• WHAT YOU SHOULD DO:
Please copy every line with the string "Support" from the entries below.

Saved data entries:

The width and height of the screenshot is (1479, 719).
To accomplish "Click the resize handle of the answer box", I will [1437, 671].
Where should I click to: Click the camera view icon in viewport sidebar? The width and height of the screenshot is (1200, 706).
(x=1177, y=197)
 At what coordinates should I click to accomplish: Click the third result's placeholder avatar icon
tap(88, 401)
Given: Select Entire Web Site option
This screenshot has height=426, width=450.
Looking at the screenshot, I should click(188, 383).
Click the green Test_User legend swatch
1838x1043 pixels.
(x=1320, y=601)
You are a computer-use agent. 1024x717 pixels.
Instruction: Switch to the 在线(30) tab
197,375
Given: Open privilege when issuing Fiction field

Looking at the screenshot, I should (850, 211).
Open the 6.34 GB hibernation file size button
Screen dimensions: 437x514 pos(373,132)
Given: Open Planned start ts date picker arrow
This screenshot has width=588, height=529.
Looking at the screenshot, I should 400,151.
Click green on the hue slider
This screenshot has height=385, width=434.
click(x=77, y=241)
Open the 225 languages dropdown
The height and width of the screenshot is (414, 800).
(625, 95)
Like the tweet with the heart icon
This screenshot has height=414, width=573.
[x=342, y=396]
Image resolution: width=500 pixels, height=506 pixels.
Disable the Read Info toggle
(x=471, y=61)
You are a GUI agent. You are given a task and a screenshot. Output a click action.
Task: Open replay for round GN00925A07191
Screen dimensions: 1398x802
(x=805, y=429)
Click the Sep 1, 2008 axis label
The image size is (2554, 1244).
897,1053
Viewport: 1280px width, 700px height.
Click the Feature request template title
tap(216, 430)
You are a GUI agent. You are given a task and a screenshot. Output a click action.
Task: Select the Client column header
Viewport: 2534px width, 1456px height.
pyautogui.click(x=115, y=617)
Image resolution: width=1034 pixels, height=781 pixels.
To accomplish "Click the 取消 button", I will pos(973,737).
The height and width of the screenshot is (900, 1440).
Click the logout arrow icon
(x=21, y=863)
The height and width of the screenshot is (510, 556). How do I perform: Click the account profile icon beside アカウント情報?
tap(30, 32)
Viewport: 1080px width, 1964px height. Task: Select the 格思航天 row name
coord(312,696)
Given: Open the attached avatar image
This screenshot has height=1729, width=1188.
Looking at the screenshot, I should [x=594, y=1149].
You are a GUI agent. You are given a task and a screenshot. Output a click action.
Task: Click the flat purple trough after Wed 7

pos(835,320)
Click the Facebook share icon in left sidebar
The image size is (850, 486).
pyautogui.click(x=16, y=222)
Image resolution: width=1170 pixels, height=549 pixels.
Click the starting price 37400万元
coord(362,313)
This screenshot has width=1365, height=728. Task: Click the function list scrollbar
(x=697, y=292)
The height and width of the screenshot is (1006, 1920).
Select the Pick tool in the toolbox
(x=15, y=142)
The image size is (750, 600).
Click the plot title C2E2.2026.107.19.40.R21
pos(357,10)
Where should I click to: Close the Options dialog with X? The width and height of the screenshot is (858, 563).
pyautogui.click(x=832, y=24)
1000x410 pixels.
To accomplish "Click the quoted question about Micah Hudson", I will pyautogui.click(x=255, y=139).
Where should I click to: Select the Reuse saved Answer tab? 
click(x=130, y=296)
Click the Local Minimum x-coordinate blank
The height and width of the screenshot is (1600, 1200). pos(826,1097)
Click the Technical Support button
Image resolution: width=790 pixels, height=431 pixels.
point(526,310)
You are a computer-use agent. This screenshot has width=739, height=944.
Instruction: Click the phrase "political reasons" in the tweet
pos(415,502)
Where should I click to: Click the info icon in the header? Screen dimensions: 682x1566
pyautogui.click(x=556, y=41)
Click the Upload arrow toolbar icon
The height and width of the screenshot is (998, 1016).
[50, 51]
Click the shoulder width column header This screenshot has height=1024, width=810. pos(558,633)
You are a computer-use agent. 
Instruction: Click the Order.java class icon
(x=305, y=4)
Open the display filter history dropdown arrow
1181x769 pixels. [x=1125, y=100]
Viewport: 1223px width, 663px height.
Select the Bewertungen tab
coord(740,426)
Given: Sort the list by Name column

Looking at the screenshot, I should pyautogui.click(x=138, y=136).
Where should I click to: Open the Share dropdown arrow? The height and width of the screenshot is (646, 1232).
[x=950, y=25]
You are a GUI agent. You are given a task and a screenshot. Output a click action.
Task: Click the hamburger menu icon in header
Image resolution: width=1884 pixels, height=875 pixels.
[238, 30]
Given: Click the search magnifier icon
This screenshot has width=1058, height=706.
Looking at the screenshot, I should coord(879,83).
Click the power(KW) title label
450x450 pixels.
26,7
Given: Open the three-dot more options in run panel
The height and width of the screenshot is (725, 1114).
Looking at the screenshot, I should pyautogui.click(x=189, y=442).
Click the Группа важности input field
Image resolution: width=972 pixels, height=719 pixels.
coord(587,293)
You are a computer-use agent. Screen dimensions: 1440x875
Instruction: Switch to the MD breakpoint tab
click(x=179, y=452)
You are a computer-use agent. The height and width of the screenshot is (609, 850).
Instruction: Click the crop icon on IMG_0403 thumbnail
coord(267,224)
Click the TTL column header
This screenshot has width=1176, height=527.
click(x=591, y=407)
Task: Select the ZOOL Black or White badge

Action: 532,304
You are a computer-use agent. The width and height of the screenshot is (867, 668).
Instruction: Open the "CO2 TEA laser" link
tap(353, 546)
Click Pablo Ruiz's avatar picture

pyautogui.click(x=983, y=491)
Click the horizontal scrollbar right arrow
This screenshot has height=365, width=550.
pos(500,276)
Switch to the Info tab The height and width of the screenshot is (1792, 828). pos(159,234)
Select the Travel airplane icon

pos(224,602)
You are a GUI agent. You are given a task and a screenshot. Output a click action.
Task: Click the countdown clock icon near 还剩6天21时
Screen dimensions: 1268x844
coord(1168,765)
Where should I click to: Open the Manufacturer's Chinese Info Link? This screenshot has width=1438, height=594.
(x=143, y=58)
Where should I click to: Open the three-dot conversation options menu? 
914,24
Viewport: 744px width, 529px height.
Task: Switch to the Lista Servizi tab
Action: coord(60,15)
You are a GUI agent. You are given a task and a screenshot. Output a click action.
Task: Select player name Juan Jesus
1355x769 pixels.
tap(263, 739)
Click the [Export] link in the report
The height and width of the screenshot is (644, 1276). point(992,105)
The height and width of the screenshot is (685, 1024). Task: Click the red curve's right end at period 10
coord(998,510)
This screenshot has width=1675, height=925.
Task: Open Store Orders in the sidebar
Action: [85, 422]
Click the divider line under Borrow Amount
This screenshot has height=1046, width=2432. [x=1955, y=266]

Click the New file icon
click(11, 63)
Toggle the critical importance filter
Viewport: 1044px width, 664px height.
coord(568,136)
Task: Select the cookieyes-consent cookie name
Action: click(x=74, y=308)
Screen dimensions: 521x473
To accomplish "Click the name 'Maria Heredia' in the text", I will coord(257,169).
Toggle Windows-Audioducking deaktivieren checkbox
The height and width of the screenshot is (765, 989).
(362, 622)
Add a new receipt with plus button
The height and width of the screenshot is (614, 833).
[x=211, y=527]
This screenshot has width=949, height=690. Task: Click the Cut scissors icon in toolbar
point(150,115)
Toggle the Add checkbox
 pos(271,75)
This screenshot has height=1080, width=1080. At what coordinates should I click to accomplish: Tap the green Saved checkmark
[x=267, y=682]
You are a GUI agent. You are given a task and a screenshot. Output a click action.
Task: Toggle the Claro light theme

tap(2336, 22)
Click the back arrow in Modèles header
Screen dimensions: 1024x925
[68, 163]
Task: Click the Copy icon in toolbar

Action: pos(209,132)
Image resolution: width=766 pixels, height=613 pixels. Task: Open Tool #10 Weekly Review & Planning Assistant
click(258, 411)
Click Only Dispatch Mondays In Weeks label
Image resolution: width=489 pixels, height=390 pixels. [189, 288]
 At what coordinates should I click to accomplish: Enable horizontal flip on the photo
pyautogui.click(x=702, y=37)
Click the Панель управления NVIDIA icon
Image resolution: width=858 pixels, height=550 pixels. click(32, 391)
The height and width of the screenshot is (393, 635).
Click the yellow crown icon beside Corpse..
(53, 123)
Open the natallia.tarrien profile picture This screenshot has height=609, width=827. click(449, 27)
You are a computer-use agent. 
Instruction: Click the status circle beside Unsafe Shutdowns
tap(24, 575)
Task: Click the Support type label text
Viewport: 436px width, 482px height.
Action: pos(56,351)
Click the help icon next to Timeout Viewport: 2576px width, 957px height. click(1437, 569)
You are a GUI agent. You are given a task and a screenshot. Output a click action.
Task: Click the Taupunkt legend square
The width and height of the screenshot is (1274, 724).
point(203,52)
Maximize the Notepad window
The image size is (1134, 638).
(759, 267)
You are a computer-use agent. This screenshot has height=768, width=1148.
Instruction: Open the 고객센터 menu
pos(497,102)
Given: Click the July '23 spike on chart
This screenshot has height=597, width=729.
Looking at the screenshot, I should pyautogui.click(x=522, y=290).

• YOUR SOLUTION:
Click the Technical Support button
Task: Click the Support type label text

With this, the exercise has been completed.